NHE5 regulates growth factor signaling, integrin trafficking, and degradation in glioma cells.

ABSTRACT

Na+/H+ exchanger 5 (NHE5) is enriched in neurons and cycles between recycling endosomes and plasma membranes and transports protons to the endosomal lumen as well as to the extracellular space. Although NHE5 expression is undetectable in normal astrocytes, C6 glioma cells express NHE5 at an elevated level. Using C6 cells as a model, here we demonstrate that NHE5 has an important role in tumor growth and tumor cell proliferation and invasion. Glioma xenografts originating from NHE5-knockdown cells exhibited significantly slower growth than those from NHE1-knockdown cells and control cells.

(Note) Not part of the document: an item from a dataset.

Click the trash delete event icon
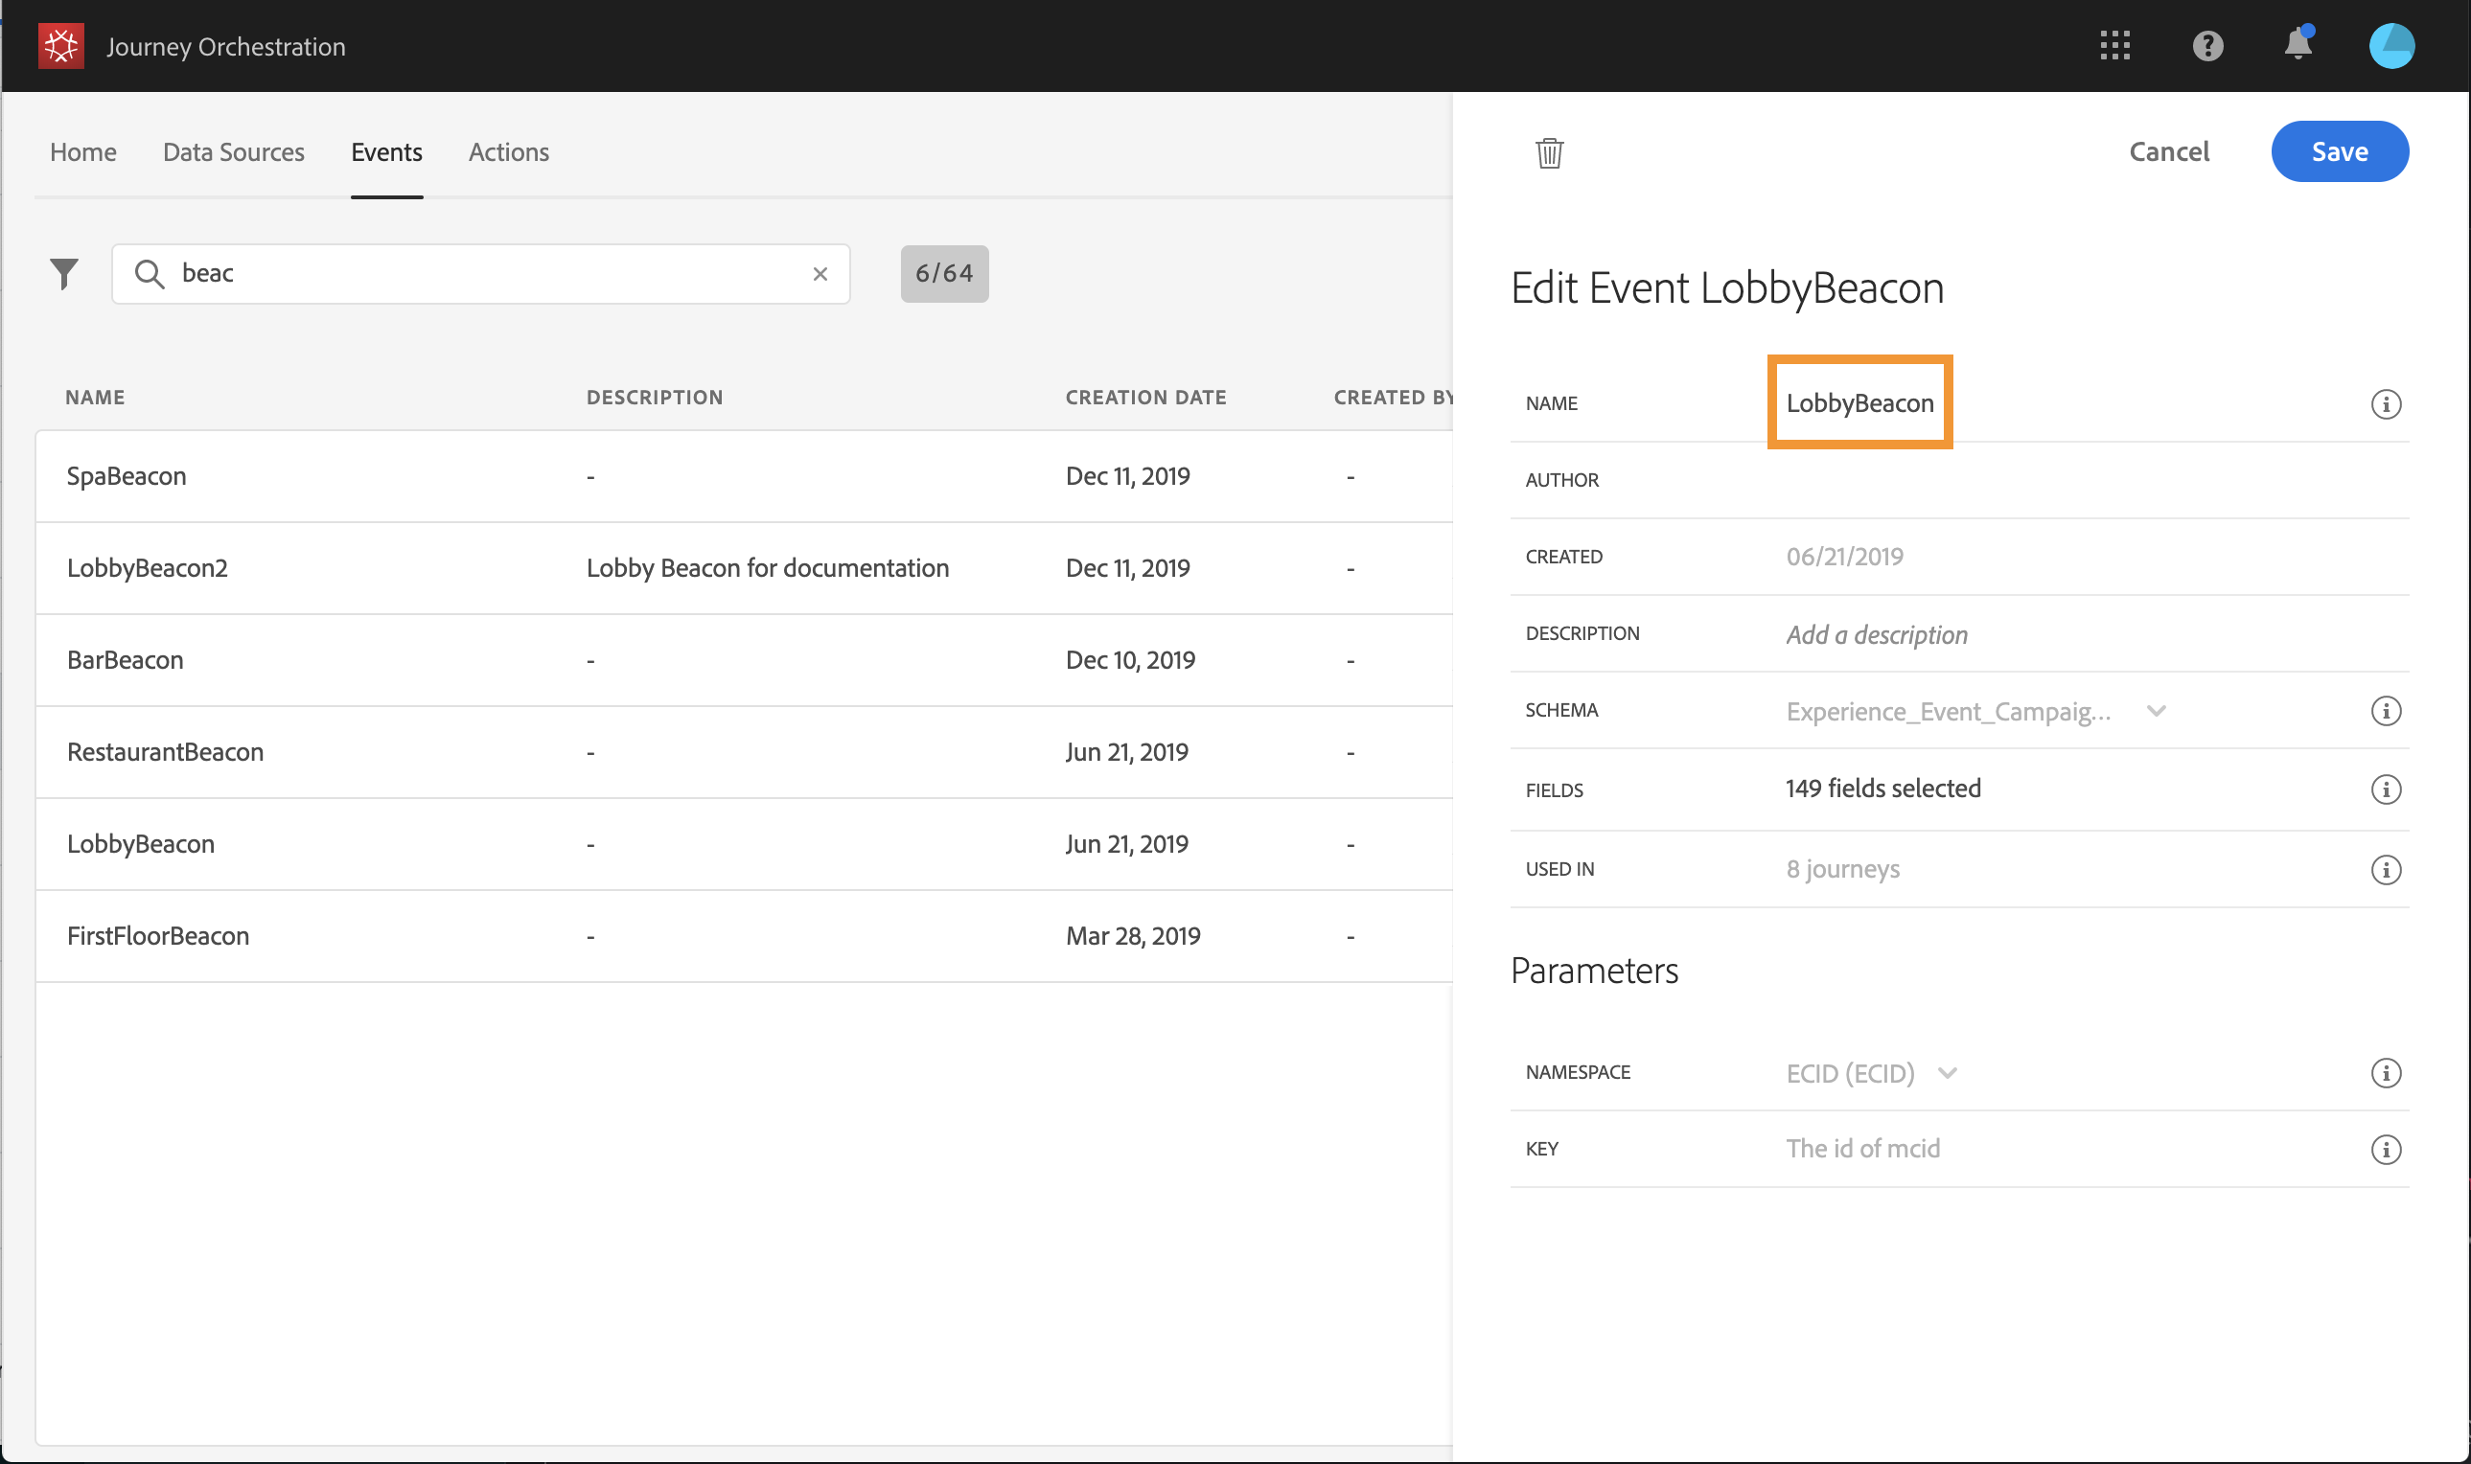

Histological characterization of the migration front of NHE5-knockdown tumors revealed a less invasive and less proliferative appearance than NHE1-knockdown and control tumors. NHE5-knockdown but not NHE1-knockdown led to downregulation of fetal bovine serum (FBS)-induced MET and EGFR signaling. Moreover, depletion of NHE5 but not NHE1 reduced the ability of cells to spread on collagen. We found that NHE5 depletion greatly abrogated endocytic recycling and the protein stability of ß1-integrin, which in part accounted for the defective cell adhesion, spreading, and invasion of NHE5-knockdown cells.